Sunday, 11 October 2015

Solutions of damped oscillator differential equation


I am reading about damped harmonic motion in my Physics book (Gerthsen Physik) and there are two things that irritate me:




It says that Stokes friction would be $$F = -m \gamma \dot{x}.$$ To me, it does not make any sense why it depends on the mass of the object. It means that the deceleration does not depend on the mass. Or is it just since it is proportional to the volume and the volume usually depends on the mass.



Then the differential equation is set up, I fully understand it, except the confusion about the friction.


$$ m \ddot{x} + \gamma \dot{x} + \omega_0^2 = 0 $$


With $$\delta = \frac{\gamma}{2}$$ and $$\omega = \sqrt{\omega_0^2 - \delta^2}$$ the solution to the $$x(t) = \exp(\lambda t)$$ approach are $$\lambda = -\delta \pm i \omega t$$.


One of the plus or minus variants are a valid solution, but the linear combination of both are all solutions. I understand that.


The book then says that the general solution is the combination of real and imaginary parts. Alternatively, one can add a phase angle and have one "compact" solution like this:


$$ x(t) = x_0 \exp(-\delta t) \exp(i ( \omega t + \phi ) ) $$


The $\exp(i \phi)$ certainly makes up a linear combination of real and imaginary parts, but how is it a combination like $$c_1 \exp(i\omega t) + c_2 \exp(-i\omega t) ?$$



Answer




For the Stokes friction, the book is just choosing to normalize the coefficient with the mass. Since the coefficient of linear friction is arbitrary, you can divide it by the mass if you like, and then it has units of decay time. The parameter $\gamma$ is traditionally taken to be the decay time.
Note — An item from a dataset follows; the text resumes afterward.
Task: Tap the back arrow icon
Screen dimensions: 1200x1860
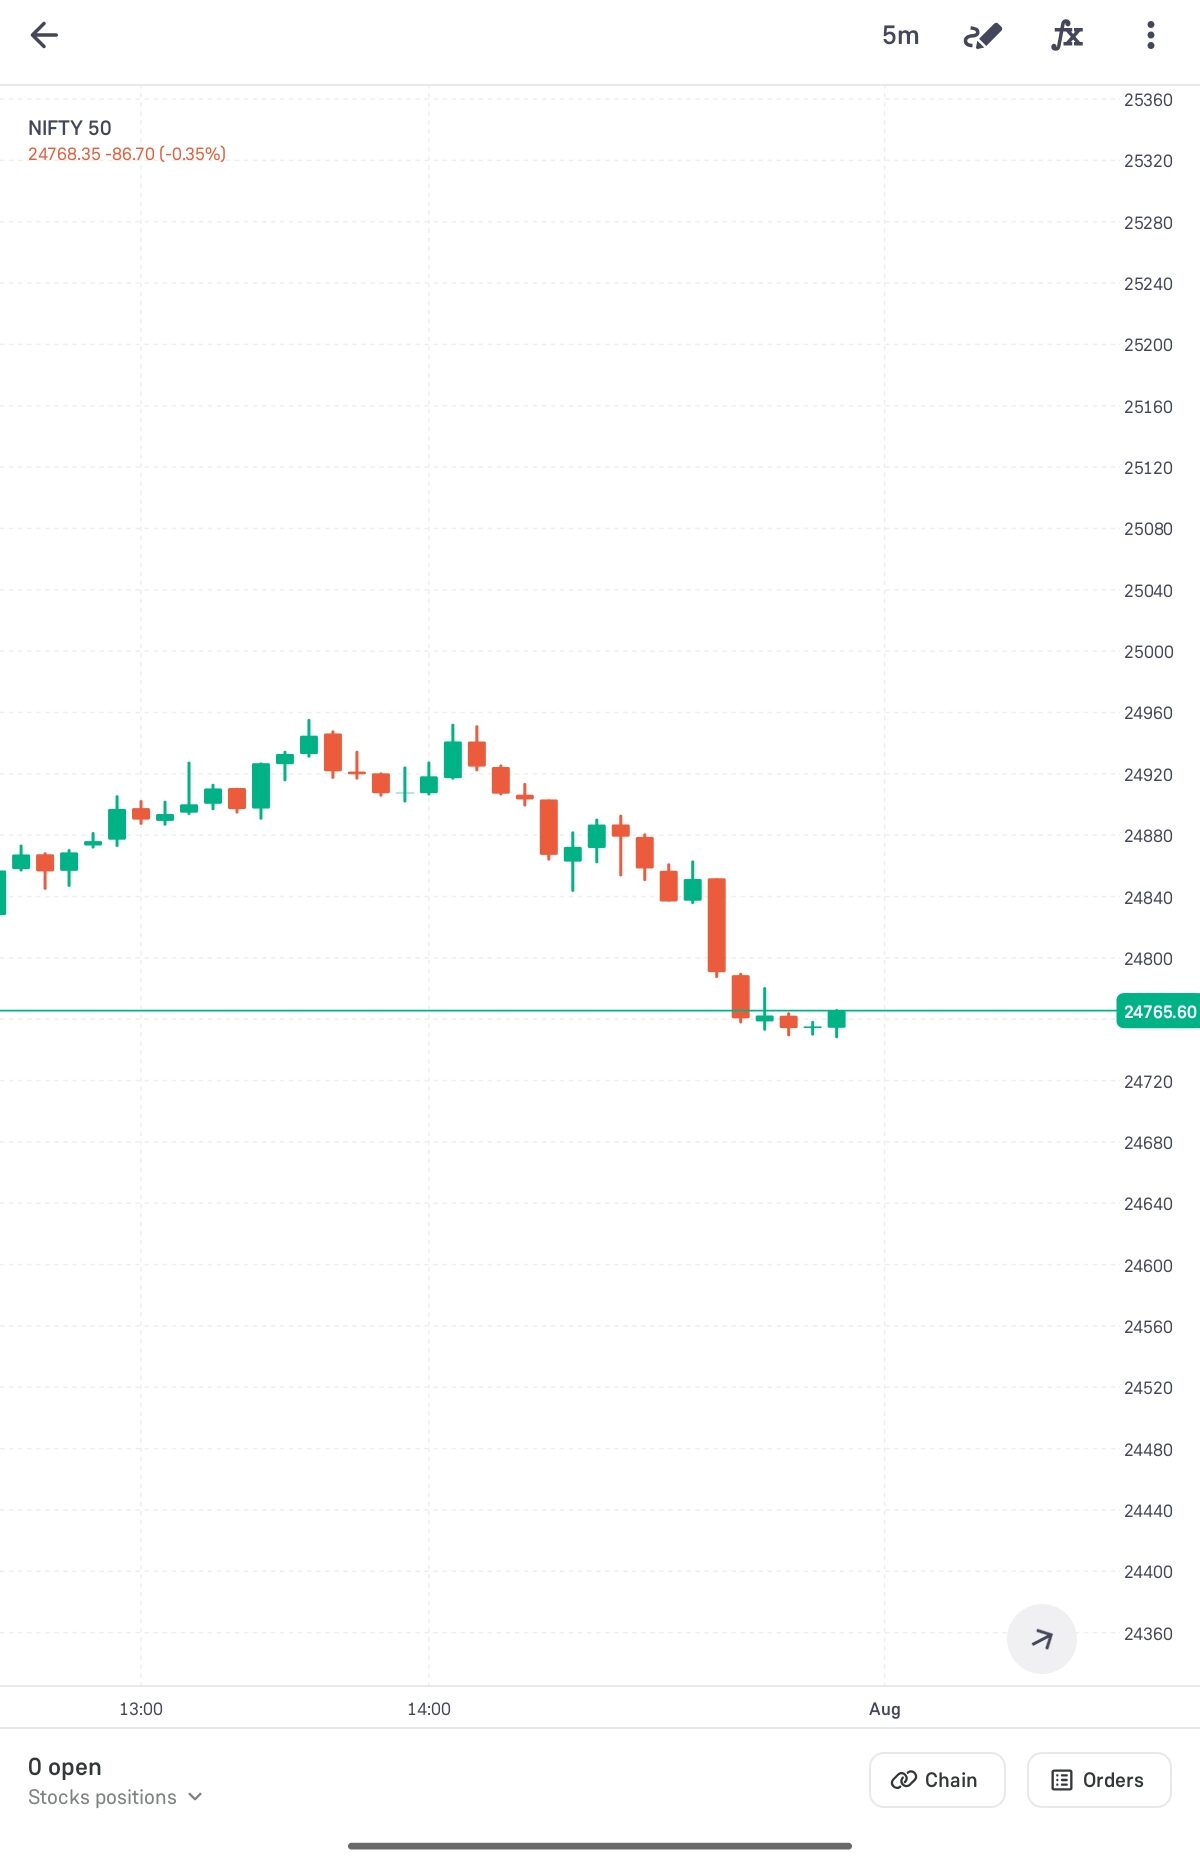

The reason the combination of the two terms into a phase-shift works is the addition law for cosines:


$$ cos(A+B) = cos(A)cos(B) - sin(A)sin(B) $$


which is simply the real part of the more obvious formula:


$$ e^{i(A+B)} = e^{iA}e^{iB} $$


and the imaginary part of the above formula reproduces the law of addition of sines. When you split cos(\omega t + \phi) using the addition rule, you find the two separate oscillations from the general solution.